Standardized features are zero mean, but the target variable is not necessarily. Therefore, not fiting the intercept causes the model to disregard the mean of the target. In the example that I have been using, the "3" in y = 3 + ...
is not fitted, which naturally decreases the predictive power of the model. :)
Sklearn
de-normalize the co-efficients behind the scenes after calculating the co-effs from normalized input data. Reference This de-normalization has been done because for test data, we can directly apply the co-effs. and get the prediction without normalizing the test data.

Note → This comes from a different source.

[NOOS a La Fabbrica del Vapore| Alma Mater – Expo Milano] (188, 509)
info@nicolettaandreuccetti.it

Hence, setting normalize=True
do have impact on co-efficients but they dont affect the best fit line anyway.
Normalizer
does the normalization with respect to each sample (meaning row-wise). You see the reference code here.From documentation:
Normalize samples individually to unit norm.
whereas normalize=True
does the normalization with respect to each column/ feature. Reference
Example to understand the impact of normalization at different dimension of the data. Let us take two dimensions x1 & x2 and y be the target variable. Target variable value is color coded in the figure.
import matplotlib.pyplot as plt
from sklearn.preprocessing import Normalizer,StandardScaler
from sklearn.preprocessing.data import normalize
n=50
x1 = np.random.normal(0, 2, size=n)
x2 = np.random.normal(0, 2, size=n)
noise = np.random.normal(0, 1, size=n)
y = 5 + 0.5*x1 + 2.5*x2 + noise
fig,ax=plt.subplots(1,4,figsize=(20,6))
ax[0].scatter(x1,x2,c=y)
ax[0].set_title('raw_data',size=15)
X = np.column_stack((x1,x2))
column_normalized=normalize(X, axis=0)
ax[1].scatter(column_normalized[:,0],column_normalized[:,1],c=y)
ax[1].set_title('column_normalized data',size=15)
row_normalized=Normalizer().fit_transform(X)
ax[2].scatter(row_normalized[:,0],row_normalized[:,1],c=y)
ax[2].set_title('row_normalized data',size=15)
standardized_data=StandardScaler().fit_transform(X)
ax[3].scatter(standardized_data[:,0],standardized_data[:,1],c=y)
ax[3].set_title('standardized data',size=15)
plt.subplots_adjust(left=0.3, bottom=None, right=0.9, top=None, wspace=0.3, hspace=None)
plt.show()
You could see that best fit line for data in fig 1,2 and 4 would be the same; signifies that the R2_-score will not change due to column/feature normalization or standardizing data. Just that, it ends up with different co-effs. values.
Note: best fit line for fig3
would be different.
The prediction with intercept as zero would be expected to perform bad for problems where target variables are not scaled (mean =0). You can see a difference of 22.532 in every row, which signifies the impact of the output.